Par Daniel THIN, triangle, UMR 5206, Université Lumière Lyon 2 et Mathias MILLET, CITERES, UMR 7324, Université François Rabelais, Tours
Texte publié dans la Revue française de sociologie, vol. 59, n°2, 2018, pp.187-189
Guy Vincent est décédé en novembre 2017 à l’âge de 85 ans. Professeur de sociologie à l’université Lyon 2, il a formé nombre de sociologues plaçant au cœur de leurs recherches la question de la socialisation, dont les auteurs de ces lignes.
Réservé et discret, Guy Vincent ne se mettait jamais en avant et nous l’avons vu parfois surpris d’apprendre le « succès » et la diffusion (parfois jusqu’à la déformation) du concept de « forme scolaire » pour lequel il est connu. Extrêmement respectueux et à l’écoute de ses étudiants, il suivait leurs travaux de manière précise, tout en acceptant les orientations de recherche qui s’écartaient des chemins qu’il avait tracés, prônant un « dialogue respectueux de l’autonomie » comme il l’a écrit à l’un d’entre nous. En outre, il savait à la fois nous encourager dans les moments de doute en soutenant que nous étions déjà des chercheurs, et nous faire confiance, nous associant à ses recherches ou nous confiant une étude dès la sortie de la maitrise, manière d’initier au métier de sociologue tout autant que de procurer des ressources financières pour poursuivre des études entamées tardivement. Enseignant méticuleux, il attachait une grande importance aux mots, à leur précision, à ce qu’ils importent dans les raisonnements à travers leur histoire, leurs usages moraux et politiques, et nous avons bénéficié de cet enseignement insistant sur la rigueur dans l’emploi des mots et des concepts en sociologie. Passionné par les travaux de Maurice Merleau-Ponty et d’Ernst Cassirer, en lien avec sa formation initiale de philosophie, il aimait les faire dialoguer, notamment avec ceux de Pierre Bourdieu, et allait chercher dans la phénoménologie le concept de forme qu’il a travaillé à rendre opérationnel en sociologie.

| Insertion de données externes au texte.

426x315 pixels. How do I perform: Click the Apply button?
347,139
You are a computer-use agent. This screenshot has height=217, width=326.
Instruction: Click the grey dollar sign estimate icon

Guy Vincent venait d’un quartier populaire avec des parents petits artisans et commerçants (son père tenait un garage, sa mère une droguerie). Sa scolarité est assez exceptionnelle au regard de ses origines et de l’école de l’époque, celle de la division entre école primaire et lycée. Pour entrer au lycée comme boursier, il réussira l’examen d’entrée en 6e. Ses études le conduiront jusqu’à l’agrégation de philosophie en 1959. Dans les années 1960, il collabore aux enquêtes sur les étudiants du Centre de sociologie européenne et signe un texte intitulé « Les attitudes des étudiants face aux enseignants et à l’enseignement » dans Rapport pédagogique et communication écrit sous la direction de P. Bourdieu, J.-C. Passeron et M. de Saint-Martin et publié en 1965. Il réalise une thèse d’État sous la direction de Raymond Aron qui donnera lieu à son livre célèbre sur l’école primaire française et fondateur des théories de la forme scolaire. Il joue un rôle éminent dans l’installation de la sociologie à l’université Lyon 2 à la fois parce qu’il en est l’un des tout premiers enseignants et parce qu’il est l’un des fondateurs du département de sociologie, d’abord rattaché à l’UFR de psychologie, avant de conduire à la création, à la fin des années 1980, de la faculté d’Anthropologie et de Sociologie (aujourd’hui UFR d’Anthropologie, Sociologie et Science politique).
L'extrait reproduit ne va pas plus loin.